Stock Market

White House Plans To Target Stock Buybacks Will Send Executive Pay Even Higher

Stock buyback programs are once again at risk from the government. This time it’s the Biden Administration that wants to stymie the practice, according to a recent report.

The idea is to make it less favorable for companies to continue the practice and making the restrictions on executives burdensome.

The problem is that targeting stock buybacks is flawed. Here’s why:

First, in practical terms there is no difference between paying a dividend and instituting a stock buyback. None whatsoever. In both cases money gets returned to shareholders.

If you doubt that consider this question: What is the difference between an investor receiving a dividend, then reinvesting those funds in the same stock, versus the company spending money on buying its own stock? Hint, there isn’t any. In both cases the shareholders directly benefit.

(The only practical difference is the taxation for the shareholders — dividends are taxed on receipt while buybacks tend to elevate the stock price leading to capital gains which are taxed when those gains are realized by the stockholder. But that’s another story.)

Second. If buybacks are targeted for special treatment then why not do the same for dividend payments? They both involve returning capital to shareholders. The two methods do not differ in any meaningful way (other than tax.)

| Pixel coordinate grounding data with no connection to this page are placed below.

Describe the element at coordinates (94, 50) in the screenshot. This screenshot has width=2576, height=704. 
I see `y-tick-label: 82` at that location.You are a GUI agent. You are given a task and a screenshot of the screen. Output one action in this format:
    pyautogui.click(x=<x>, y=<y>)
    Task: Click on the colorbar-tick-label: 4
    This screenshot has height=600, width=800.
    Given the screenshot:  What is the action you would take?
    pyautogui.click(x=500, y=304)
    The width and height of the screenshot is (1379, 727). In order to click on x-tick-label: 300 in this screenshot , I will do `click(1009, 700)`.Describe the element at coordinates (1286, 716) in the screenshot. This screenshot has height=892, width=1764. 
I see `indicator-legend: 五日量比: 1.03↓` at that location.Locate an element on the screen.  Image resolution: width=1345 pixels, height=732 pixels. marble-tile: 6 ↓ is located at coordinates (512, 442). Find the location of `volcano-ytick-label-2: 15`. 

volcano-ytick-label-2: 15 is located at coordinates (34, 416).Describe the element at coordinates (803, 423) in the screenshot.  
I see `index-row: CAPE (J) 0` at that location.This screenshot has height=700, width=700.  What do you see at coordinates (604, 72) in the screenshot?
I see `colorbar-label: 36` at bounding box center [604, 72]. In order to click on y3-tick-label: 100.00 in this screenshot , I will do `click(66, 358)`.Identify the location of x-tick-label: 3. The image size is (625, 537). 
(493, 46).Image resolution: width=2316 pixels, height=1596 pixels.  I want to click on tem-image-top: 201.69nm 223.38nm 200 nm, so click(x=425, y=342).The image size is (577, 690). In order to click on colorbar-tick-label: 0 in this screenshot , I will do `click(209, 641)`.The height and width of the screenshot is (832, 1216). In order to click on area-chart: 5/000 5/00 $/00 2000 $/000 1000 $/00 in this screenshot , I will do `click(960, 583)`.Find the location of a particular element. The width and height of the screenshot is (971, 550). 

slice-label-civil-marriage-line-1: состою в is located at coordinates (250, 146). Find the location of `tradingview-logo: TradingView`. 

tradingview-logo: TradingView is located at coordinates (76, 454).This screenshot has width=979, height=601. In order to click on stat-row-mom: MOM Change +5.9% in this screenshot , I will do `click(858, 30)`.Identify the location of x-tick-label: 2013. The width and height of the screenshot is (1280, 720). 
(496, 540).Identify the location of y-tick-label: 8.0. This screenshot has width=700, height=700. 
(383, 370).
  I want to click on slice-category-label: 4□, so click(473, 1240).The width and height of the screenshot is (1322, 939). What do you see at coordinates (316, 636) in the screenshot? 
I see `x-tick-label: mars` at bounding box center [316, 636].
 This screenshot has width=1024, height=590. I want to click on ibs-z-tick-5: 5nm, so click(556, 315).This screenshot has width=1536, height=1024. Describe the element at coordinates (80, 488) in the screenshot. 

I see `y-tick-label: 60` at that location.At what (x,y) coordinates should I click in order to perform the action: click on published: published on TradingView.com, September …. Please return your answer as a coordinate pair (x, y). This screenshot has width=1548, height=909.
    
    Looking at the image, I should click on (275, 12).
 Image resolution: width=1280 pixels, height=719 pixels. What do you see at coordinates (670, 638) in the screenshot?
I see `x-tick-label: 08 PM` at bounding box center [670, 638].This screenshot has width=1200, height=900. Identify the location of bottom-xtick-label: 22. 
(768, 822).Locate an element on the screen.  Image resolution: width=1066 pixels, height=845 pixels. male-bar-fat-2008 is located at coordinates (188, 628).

Third, if the targeting of stock buybacks leaves top executives worse off financially, then you can expect CEOs to demand a hike in their cash pay to make up the difference. That may happen because some business leaders will feel (rightly) unfairly targeted by the government. Or it may be that job offers arrive from other countries with more liberal regulations. Either way, the war for top talent will result in fatter executive paychecks.

Forth, reducing stock buybacks could limit the potential for gains in the stock market. Rightly or wrongly that will hit many Americans of relatively modest means. If their stock portfolios grow slower than they would have without the suggested restrictions then individual investors may lose out.

Fifth, it’s not clear whether the restrictions have a hope in hell of making it into legislation. The whole idea is reminiscent of Donald Trump’s plan to torpedo ObamaCare. Trump failed in that crusade, which gave him less time to secure more achievable objectives. If the administration isn’t sure it can secure a victory in this area, why not focus on something that could work and that stands a chance of getting over the Congressional finish line?